_WHAT IS ASKED:_
1. Reproduce everything in the water quality abstract from "Applying water quality" down to "2023 Dec 22.".
2. In the water quality abstract, what is named as the leading cause of water quality impairment?

_TEXT BLOCK:_
━━━━━━

Applying water quality standards to pollution from diffuse sources

J Environ Manage. 2024 Feb:351:119816. doi: 10.1016/j.jenvman.2023.119816. Epub 2023 Dec 22.

Abstract

Water quality standards are instrumental in evaluating the status of water bodies, and in providing protective and restorative endpoints. To date, much of the infrastructure used to implement water quality standards has been directed towards remediating and managing pollution from point source discharges. However, pollution from diffuse sources is the leading cause of water quality impairment, especially by nutrients. Although the effects of nutrient enrichment on streams is well studied, and ecological thresholds identified, those thresholds have not been widely adopted as standards primarily because they are not attainable by point sources. Clearly, a framework for adopting and applying standards to manage pollution from diffuse sources needs to be decoupled from those intended for point sources. This paper argues for a relatively unstructured distributional approach to predict how ecological responses might shift in response to management of diffuse sources. The approach calls for first developing a deterministic model of stressor and response variables, followed by a reformulation as a Bayesian model. In the case here, a structural equation model was developed that linked nutrient enrichment, habitat quality, and chloride and manganese concentrations to an index of macroinvertebrate quality. Results from the Bayesian representation suggest that in landscapes where the drainage network has been highly modified for agricultural production, reduction in total phosphorus alone is expected to have a modest (but non-trivial) effect on macroinvertebrate condition, shifting the distribution of scores up by 1 point. The addition of habitat restoration is likely to shift the distribution upwards by 4 points, an effect size observed in Ohio, USA from other large-scale restoration efforts.

━━━━━━

[Click-target data]
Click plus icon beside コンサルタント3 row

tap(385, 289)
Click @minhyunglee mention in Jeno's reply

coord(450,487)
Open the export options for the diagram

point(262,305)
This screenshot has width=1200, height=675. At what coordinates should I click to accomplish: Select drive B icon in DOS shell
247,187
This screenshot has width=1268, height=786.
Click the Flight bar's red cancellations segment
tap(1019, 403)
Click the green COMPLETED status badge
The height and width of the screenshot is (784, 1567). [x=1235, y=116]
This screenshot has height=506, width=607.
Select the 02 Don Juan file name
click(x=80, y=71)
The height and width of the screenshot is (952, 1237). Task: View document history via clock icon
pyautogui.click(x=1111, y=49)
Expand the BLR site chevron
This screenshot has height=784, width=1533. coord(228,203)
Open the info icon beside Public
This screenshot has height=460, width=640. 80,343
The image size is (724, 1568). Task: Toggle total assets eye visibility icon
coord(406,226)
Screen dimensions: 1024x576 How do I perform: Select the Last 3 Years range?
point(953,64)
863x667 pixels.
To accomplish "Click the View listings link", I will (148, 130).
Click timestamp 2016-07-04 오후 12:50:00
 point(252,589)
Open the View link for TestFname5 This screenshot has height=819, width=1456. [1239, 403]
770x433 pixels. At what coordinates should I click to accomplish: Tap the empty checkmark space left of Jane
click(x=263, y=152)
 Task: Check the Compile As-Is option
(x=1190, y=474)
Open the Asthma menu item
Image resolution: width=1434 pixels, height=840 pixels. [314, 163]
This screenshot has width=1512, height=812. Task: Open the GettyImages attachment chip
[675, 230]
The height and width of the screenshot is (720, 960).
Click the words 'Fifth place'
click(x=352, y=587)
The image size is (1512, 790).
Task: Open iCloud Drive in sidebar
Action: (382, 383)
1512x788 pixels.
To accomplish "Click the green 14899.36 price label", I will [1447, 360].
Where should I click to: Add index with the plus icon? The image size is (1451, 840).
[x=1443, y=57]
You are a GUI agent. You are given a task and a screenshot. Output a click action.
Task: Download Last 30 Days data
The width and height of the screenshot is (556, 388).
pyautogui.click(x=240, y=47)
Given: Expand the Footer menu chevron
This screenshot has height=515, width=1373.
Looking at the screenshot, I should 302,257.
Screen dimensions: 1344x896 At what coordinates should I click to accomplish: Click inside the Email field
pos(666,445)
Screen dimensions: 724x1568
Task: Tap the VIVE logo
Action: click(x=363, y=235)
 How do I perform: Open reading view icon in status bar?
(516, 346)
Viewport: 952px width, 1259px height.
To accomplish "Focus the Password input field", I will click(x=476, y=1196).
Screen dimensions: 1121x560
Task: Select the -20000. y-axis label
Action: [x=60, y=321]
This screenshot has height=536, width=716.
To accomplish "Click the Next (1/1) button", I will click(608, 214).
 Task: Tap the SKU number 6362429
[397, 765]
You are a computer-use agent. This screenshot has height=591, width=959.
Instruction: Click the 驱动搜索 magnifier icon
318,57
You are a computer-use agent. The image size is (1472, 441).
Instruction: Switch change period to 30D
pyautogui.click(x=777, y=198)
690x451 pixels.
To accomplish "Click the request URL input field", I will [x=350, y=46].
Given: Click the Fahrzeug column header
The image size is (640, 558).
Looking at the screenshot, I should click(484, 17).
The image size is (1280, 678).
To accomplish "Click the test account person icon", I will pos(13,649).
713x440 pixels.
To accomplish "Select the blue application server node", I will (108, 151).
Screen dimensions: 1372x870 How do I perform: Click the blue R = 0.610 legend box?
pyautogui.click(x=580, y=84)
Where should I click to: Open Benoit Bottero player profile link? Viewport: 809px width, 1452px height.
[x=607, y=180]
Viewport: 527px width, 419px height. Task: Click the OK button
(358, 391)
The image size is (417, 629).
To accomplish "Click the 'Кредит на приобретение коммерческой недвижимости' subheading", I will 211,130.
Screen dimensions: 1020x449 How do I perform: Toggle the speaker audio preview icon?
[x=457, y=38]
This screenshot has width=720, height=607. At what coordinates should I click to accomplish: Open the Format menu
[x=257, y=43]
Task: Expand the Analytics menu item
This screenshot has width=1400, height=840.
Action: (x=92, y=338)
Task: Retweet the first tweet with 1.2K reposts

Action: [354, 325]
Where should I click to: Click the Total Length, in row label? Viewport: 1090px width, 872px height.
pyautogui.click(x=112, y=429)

━━━━━━

_FINAL ANSWERS:_
1.
Applying water quality standards to pollution from diffuse sources

J Environ Manage. 2024 Feb:351:119816. doi: 10.1016/j.jenvman.2023.119816. Epub 2023 Dec 22.

2. Pollution from diffuse sources, especially by nutrients.